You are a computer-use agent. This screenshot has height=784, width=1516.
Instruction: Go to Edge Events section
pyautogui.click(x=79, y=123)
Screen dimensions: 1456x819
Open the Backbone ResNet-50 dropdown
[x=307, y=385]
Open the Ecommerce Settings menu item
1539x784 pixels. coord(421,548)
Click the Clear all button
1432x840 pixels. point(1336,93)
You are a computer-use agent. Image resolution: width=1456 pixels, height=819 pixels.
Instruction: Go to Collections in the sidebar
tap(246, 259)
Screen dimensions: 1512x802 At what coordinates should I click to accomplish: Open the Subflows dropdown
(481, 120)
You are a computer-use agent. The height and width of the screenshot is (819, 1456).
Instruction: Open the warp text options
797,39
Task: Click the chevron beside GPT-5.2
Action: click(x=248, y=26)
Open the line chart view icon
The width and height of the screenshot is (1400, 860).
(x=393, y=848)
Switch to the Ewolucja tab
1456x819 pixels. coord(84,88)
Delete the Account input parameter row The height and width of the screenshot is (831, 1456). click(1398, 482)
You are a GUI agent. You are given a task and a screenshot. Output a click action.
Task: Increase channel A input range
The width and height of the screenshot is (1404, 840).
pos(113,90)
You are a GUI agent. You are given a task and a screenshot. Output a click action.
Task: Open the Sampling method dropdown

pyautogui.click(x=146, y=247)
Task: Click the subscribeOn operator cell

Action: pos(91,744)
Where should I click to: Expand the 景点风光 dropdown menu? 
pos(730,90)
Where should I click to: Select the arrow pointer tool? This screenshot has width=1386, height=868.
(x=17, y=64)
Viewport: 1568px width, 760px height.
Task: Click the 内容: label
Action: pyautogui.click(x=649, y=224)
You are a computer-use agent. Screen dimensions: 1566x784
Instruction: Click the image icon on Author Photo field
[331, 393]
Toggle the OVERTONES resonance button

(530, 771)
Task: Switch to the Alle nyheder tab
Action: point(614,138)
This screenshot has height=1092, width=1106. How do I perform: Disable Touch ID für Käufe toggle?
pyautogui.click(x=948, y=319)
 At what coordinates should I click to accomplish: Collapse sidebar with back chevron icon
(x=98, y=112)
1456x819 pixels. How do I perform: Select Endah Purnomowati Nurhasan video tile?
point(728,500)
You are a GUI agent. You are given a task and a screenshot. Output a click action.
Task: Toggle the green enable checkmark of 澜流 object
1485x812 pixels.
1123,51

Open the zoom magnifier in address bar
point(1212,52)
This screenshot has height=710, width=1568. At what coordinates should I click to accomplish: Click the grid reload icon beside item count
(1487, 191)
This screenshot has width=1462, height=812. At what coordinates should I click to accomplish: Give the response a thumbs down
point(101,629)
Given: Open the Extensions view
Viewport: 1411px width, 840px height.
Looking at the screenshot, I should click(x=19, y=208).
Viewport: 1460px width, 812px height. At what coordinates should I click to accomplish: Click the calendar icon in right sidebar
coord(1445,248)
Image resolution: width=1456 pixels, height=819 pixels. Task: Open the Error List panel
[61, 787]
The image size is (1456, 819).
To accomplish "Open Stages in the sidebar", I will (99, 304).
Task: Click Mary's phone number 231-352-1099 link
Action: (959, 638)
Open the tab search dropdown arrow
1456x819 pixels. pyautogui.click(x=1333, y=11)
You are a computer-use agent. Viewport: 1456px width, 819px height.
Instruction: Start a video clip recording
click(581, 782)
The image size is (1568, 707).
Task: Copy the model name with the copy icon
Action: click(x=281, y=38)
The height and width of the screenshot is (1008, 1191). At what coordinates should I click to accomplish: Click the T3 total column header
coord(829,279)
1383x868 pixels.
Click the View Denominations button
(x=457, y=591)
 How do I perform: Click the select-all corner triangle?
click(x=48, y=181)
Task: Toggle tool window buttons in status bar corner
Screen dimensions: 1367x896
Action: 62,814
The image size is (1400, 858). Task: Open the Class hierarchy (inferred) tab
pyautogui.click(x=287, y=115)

## [What needs to be done]
Working from the material above, retype exactly the lines from the one with "Instruction: Go to Edge Events section" through the one with "You are a computer-use agent. Image", both included, and only those lines.

## [Your response]
Instruction: Go to Edge Events section
pyautogui.click(x=79, y=123)
Screen dimensions: 1456x819
Open the Backbone ResNet-50 dropdown
[x=307, y=385]
Open the Ecommerce Settings menu item
1539x784 pixels. coord(421,548)
Click the Clear all button
1432x840 pixels. point(1336,93)
You are a computer-use agent. Image resolution: width=1456 pixels, height=819 pixels.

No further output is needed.